→ Pixel coordinate grounding data
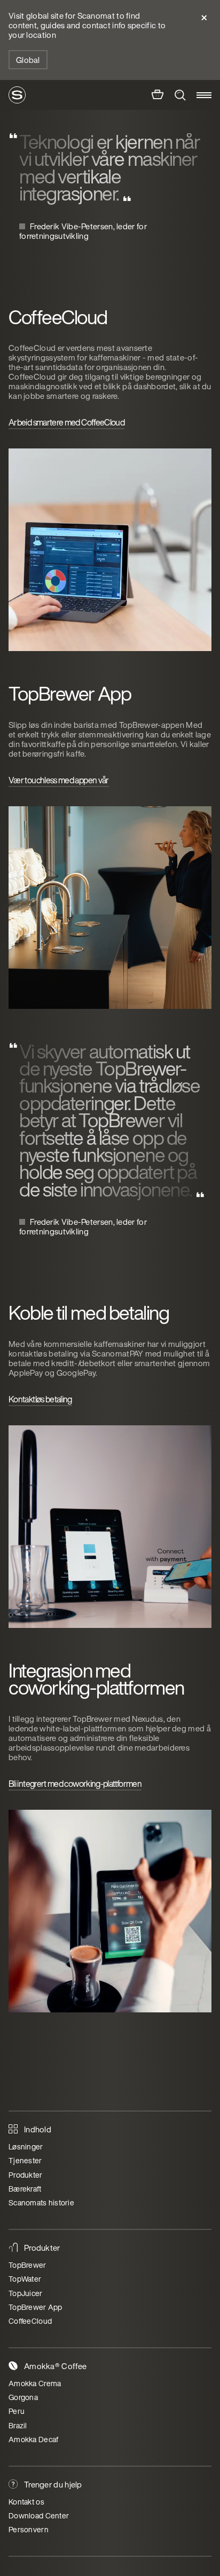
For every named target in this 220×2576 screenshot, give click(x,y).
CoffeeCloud (30, 2320)
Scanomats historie (41, 2202)
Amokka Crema (35, 2383)
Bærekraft (25, 2188)
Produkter (26, 2174)
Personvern (29, 2529)
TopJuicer (26, 2293)
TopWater (25, 2278)
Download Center (39, 2515)
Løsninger (26, 2146)
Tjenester (25, 2160)
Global (28, 60)
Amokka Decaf (33, 2439)
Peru (17, 2411)
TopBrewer (27, 2264)
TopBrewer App (35, 2307)
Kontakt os (26, 2501)
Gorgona (23, 2397)
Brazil (18, 2425)
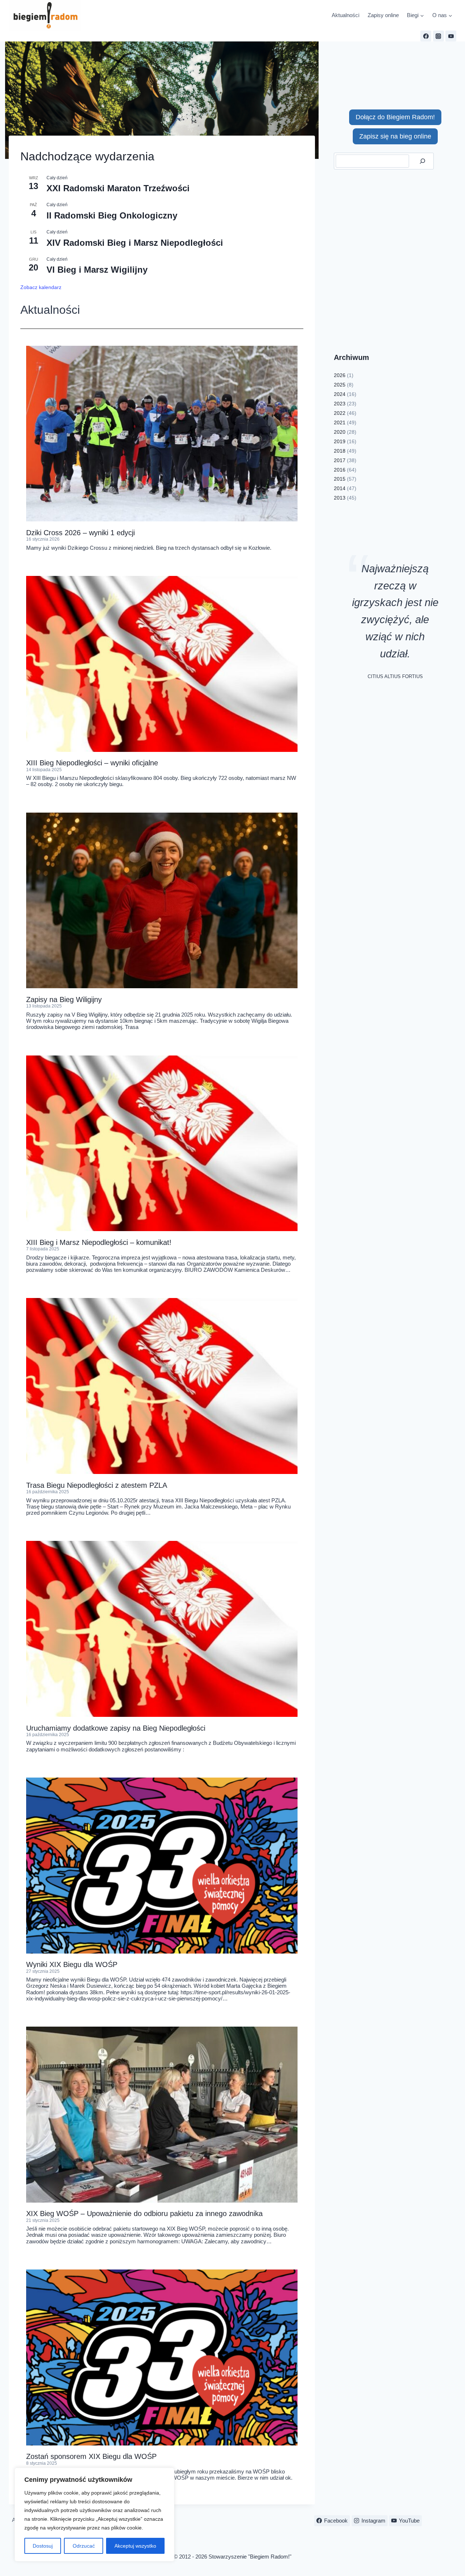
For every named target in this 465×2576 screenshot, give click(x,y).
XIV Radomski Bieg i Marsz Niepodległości (134, 243)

→ EXERCISE DETAILS
Working through the data above, find every line holding "named" and copy it.

→ SOLUTION
For every named target in this 220×2576 screenshot, give click(x,y).
For every named target in this 465×2576 screenshot, give click(x,y).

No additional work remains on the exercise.